Tremelimumab—Tremelimumab is an immune checkpoint inhibitor that prevents the blocking of the action of cytotoxic T-lymphocytes, allowing the immune system to more effectively destroy cancer cells. The fully humanized mAb binds to the protein CTLA-4 on the surface of activated T-lymphocytes, turning off inhibitory immune signals.
The molecule has had somewhat of a troubled developmental past, however, as Pfizer got to Phase III trials with it for the treatment of metastatic melanoma, but failed in this phase to demonstrate the drug’s superiority over chemotherapy. In 2011, AstraZeneca’s MedImmune arm gained worldwide development and commercialization rights to the molecule (although Pfizer will retain rights to tremelimumab for certain combinations of therapies). In the ARCTIC, MYSTIC, and NEPTUNE trials, MedImmune is testing the drug's efficacy in combination with investigational agent durvalumab for the first-line treatment of metastatic non-small cell lung cancer and head and neck cancers. FDA has also granted Fast Track designation to tremelimumab as a monotherapy for the treatment of malignant mesothelioma, an aggressive, rare form of cancer that affects the lining of the lungs and abdomen.
Daclizumab—Daclizumab will join Roche’s ocrelizumab as another treatment for multiple sclerosis that could gain regulatory approval in 2016. Daclizumab, under the trade name Zenapax, was actually approved by FDA in 1997 to prevent organ rejection after transplantation. The drug would be listed under trade name Zinbryta for the treatment of multiple sclerosis, and according to a press release from co-developers Biogen and AbbVie, it demonstrated “superior outcomes” in clinical trials when compared with Biogen’s Avonex (interferon beta-1a). The superior outcome was defined as 45% better relapse reduction than was observed with Avonex. Although daclizumab successfully reduced the relapse rate of disease, it did not significantly improve disease progression after three months when compared with treatment with Avonex.
Unlike investigational agent ocrelizumab, which binds to CD20, daclizumab binds to IL-2 subunit CD25, modulating the activity of IL-2 against abnormally activated T-cells that attack myelin. Zinbryta is believed to modulate the function on IL-2 without disrupting general immune system responses.
Other notable mentions of mAbs to watch in 2016: AstraZeneca's benralizumab, Merck’s avelumab.

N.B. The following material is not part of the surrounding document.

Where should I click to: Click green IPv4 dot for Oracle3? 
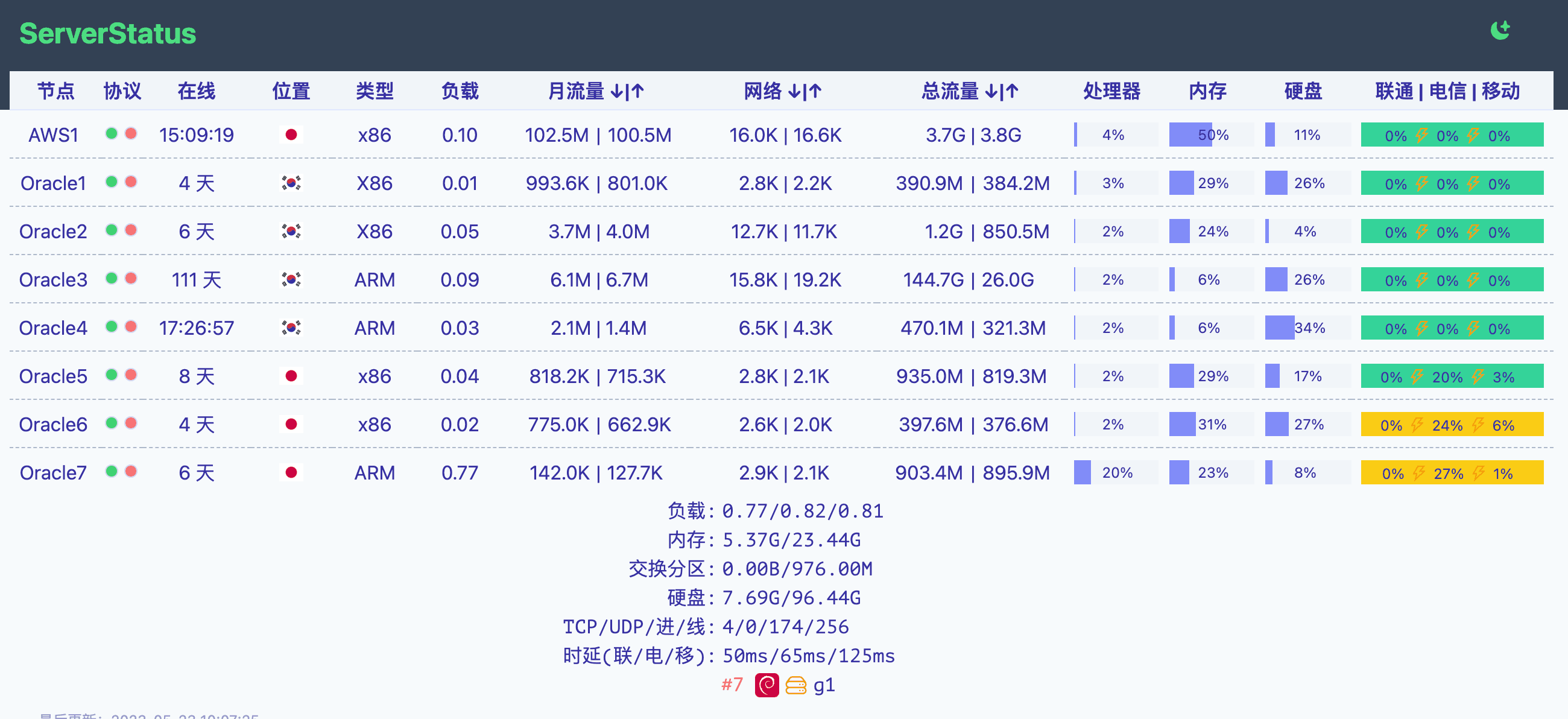coord(112,278)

*The forecasted approval dates are drawn directly from company-disclosed information (e.g., press releases, company presentations, etc.). As such, there may be products that are filed or in Phase III that are not included in these reports, due to the lack of information regarding approval/launch dates from either of these sources. Similarly, the original data were requested by and provided to BioPharm International by EvaluatePharma in August 2015; therefore, some of the original submissions have been excluded and/or modified by BioPharm International to reflect regulatory changes. As examples, although daratumumab, elotuzumab, and idarucizumab were originally included in EvaluatePharma’s list as mAbs that would gain regulatory approval in 2016, these three molecules actually gained US FDA approval in 2015.